- **Available records**

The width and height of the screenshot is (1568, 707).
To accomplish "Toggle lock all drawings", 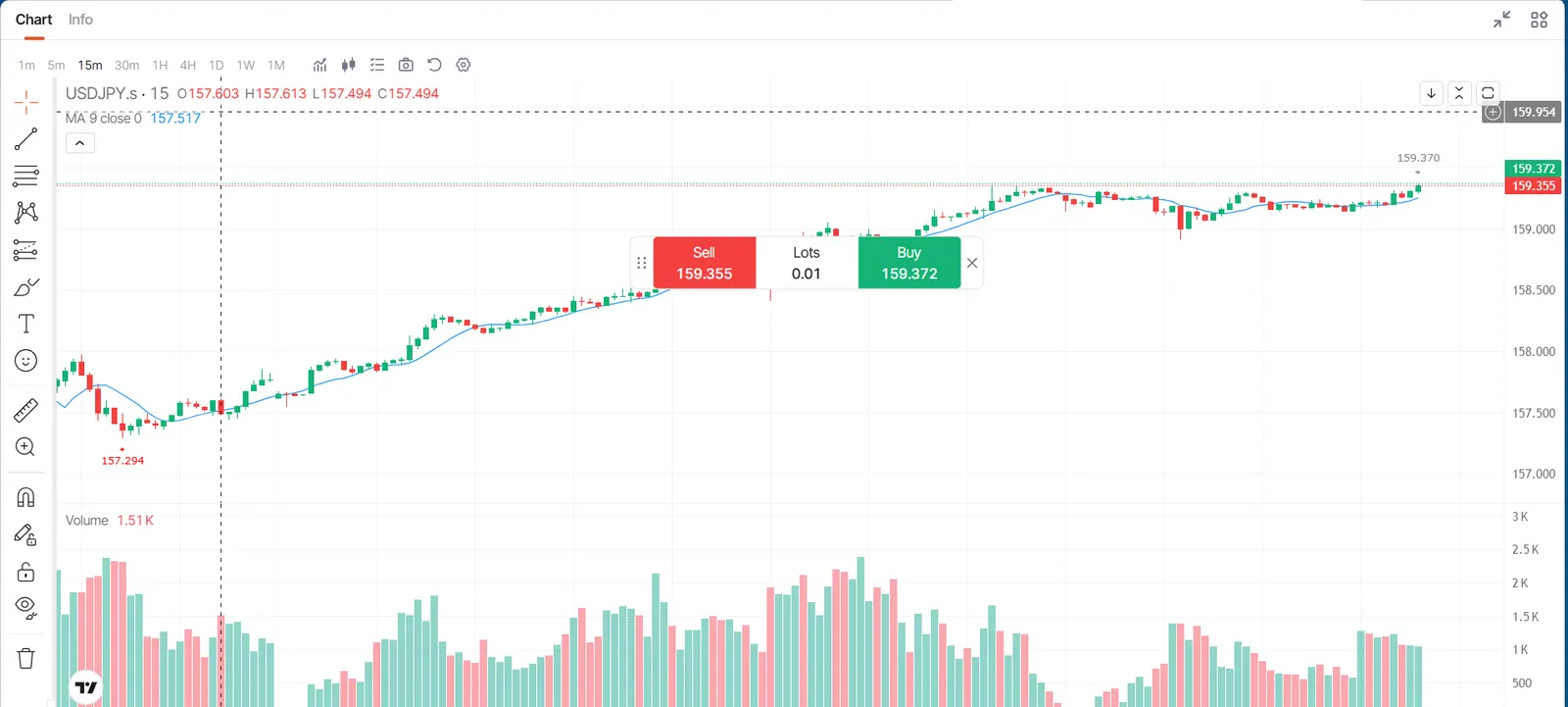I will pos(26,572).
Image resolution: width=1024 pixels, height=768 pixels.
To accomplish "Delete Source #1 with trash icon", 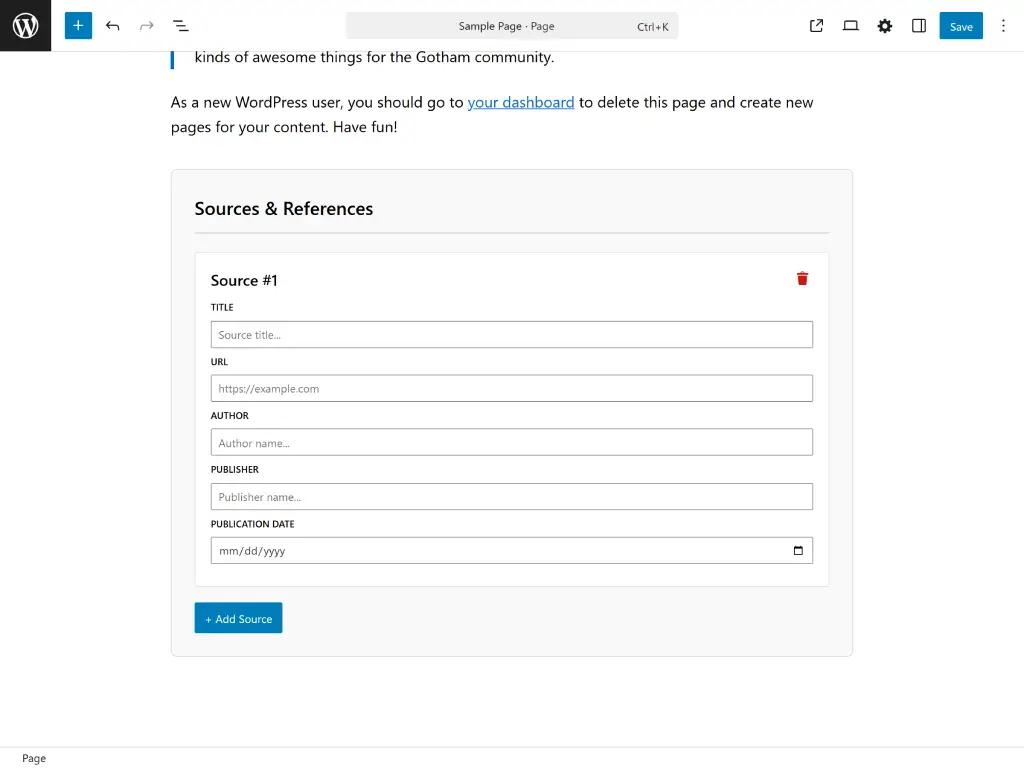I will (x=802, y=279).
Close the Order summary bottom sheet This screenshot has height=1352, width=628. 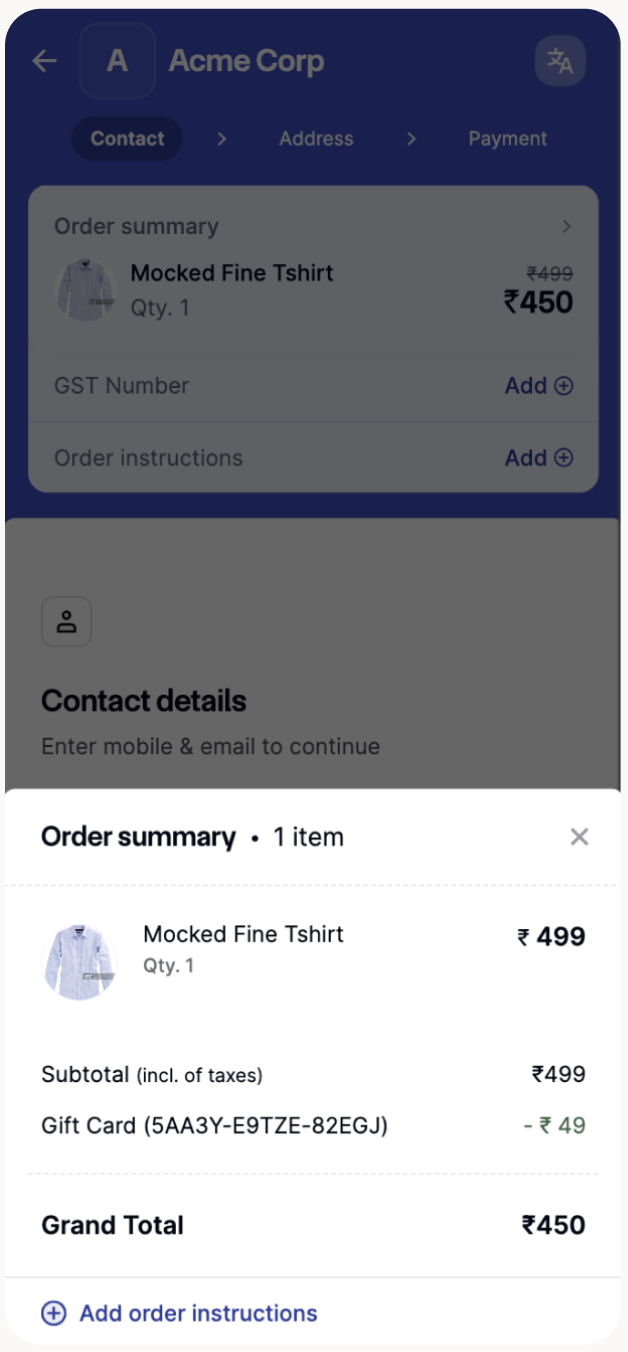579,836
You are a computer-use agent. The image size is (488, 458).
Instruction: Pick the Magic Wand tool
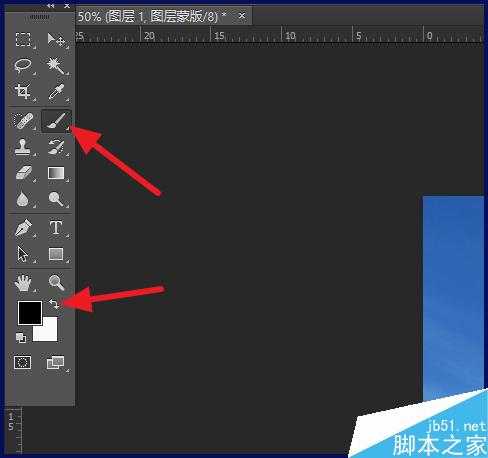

- **Problem details**
Counting both ends, reproduce word for word the lines from the line with "You are a computer-use" to the final line of the listing above, skipping every picture.

- **The answer**
You are a computer-use agent. The image size is (488, 458).
Instruction: Pick the Magic Wand tool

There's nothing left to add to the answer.